Individuals may wish to take a tax-free lump sum from their pension fund, they may wish to take more in the early years of retirement with the intention of compensating with a lower amount in later life or they may wish to work part-time (or full time) later in life than originally planned. A wide variety of personal circumstances can make the safe withdrawal rate much more difficult to calculate than was once the case.
The ‘safe withdrawal rate’ is the safe initial (increased by inflation rate each year) level of income that can be withdrawn from a pension fund over a 30 year period to ensure the pension holder continues to receive an income in line with inflation, without running out of capital. The long established ‘rule of thumb’ SWR was set at 4% by USA based financial planner William Bengen over 20 years ago.
The 4% SWR has been widely discussed and criticised over the years. A report by Morningstar in early 2016 suggested that the SWR for the UK should not be 4% but actually 2.5%. Bengen’s original research was based on historical data on USA markets. It is important to remember any research based on historical performance is not necessarily an indicator of future performance. Bengen’s 4% should not be blindly applied without understanding his assumptions. For example, his research ignored the impact of fees.
The SWR should only be used as a starting point and no more than a guide. What really matters is an individual’s personal circumstances and aspirations. Factors to consider include:
- Attitude to risk.
- Required income guarantees (if any).
- Investment strategy, including diversification.
- Any desire to leave any remaining pension fund to beneficiaries on death.
- Planned withdrawal profile.
- The impact of fees and taxes.
- Planned changes in spending habits in retirement.
- Planning for long term care in later life.
For many, there is one great unknown – how long they may live. According to the Office For National Statistics (2014), the average lifespan for Male Baby Boomers (those born between 1946 and 1965) is 79 years old but those reaching 65 years old can expect to live (on average) to 87 years. It is important to note the difference between Male and Female life expectancies has closed with fewer men in hazardous occupations. A baby boomer female reaching 65 years of age can expect to live on average to 89 years. This has implications for a married couple where both could be reasonably expected to live for 22 years from the traditional retirement age of 65.
Brexit, a new (and potentially volatile) USA president, escalation of conflicts in the Middle East and Far East, and key upcoming elections in the Eurozone all have the potential to cause market volatility in the short to medium term. The 4% rule (or any other rule) may not apply if funds are withdrawn from pension funds when the markets are significantly down as this can have a disproportionate effect on the remaining fund.

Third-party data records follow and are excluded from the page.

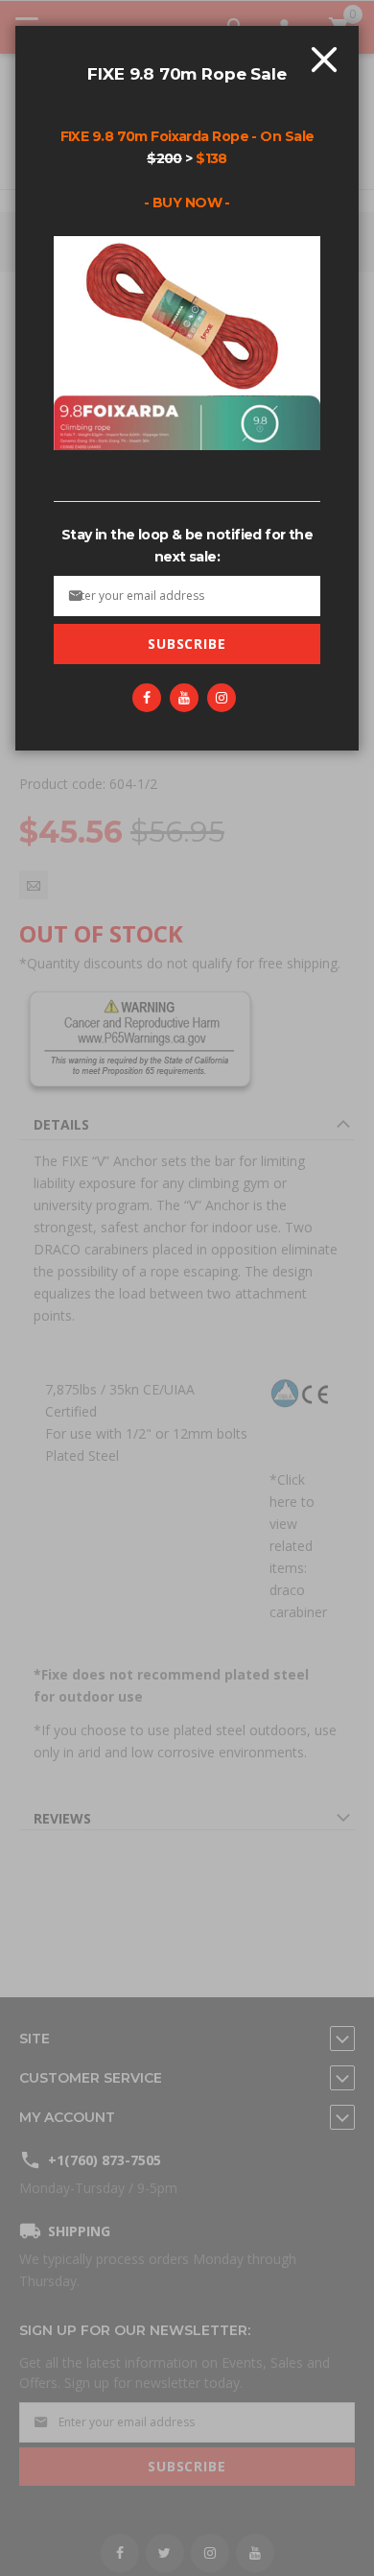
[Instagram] (221, 697)
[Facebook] (146, 697)
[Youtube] (184, 697)
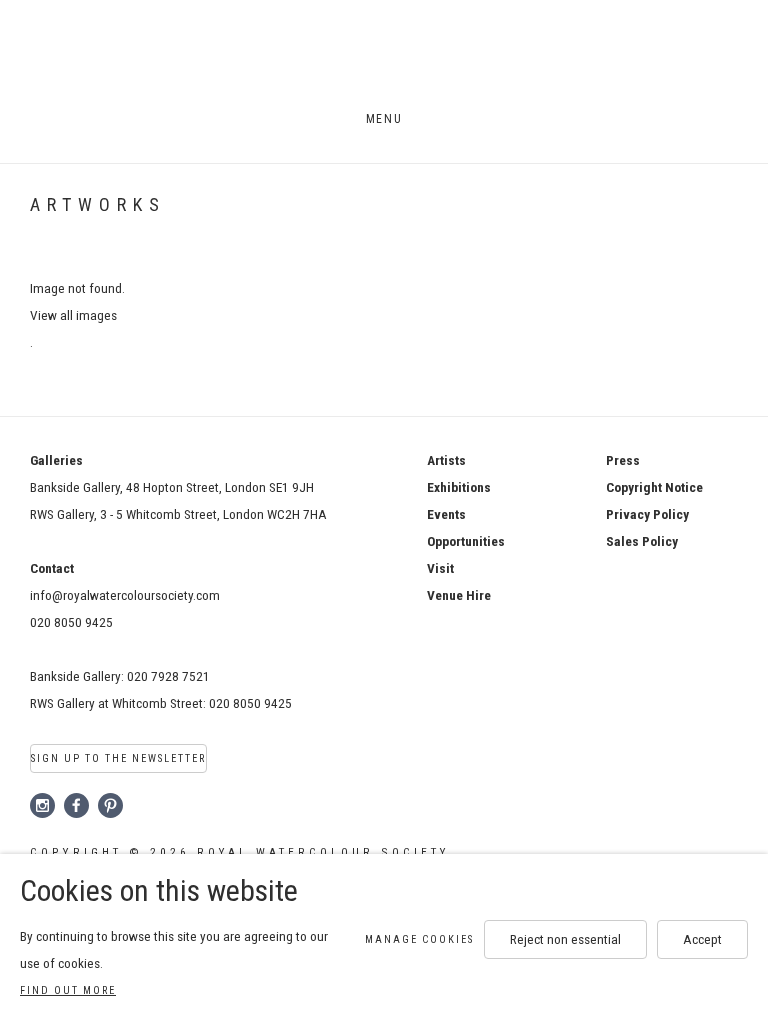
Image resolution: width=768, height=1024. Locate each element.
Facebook (77, 806)
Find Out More (68, 990)
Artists (446, 460)
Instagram (43, 806)
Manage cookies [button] (419, 939)
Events (446, 514)
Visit (440, 568)
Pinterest (111, 806)
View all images (73, 315)
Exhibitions (459, 487)
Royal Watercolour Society (384, 58)
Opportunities (466, 541)
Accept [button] (702, 939)
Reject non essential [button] (565, 939)
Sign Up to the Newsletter (118, 758)
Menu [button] (384, 119)
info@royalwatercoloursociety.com (125, 595)
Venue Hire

In conclusion an SWR of 4% (or any other number) would be a convenient guide for those approaching retirement. This is probably why Bengen’s 4% number has persisted so long. The unfortunate reality, in many cases, is there is no general number that may be applied and the actual safe withdrawal rate is entirely dependent on personal circumstances, aspirations and (as noted in the previous paragraph) the performance of the markets at the point withdrawals are made.
The information in this article does not constitute financial or other professional advice. You should not take action on the basis of this article without seeking regulated independent financial advice that addresses your specific circumstances.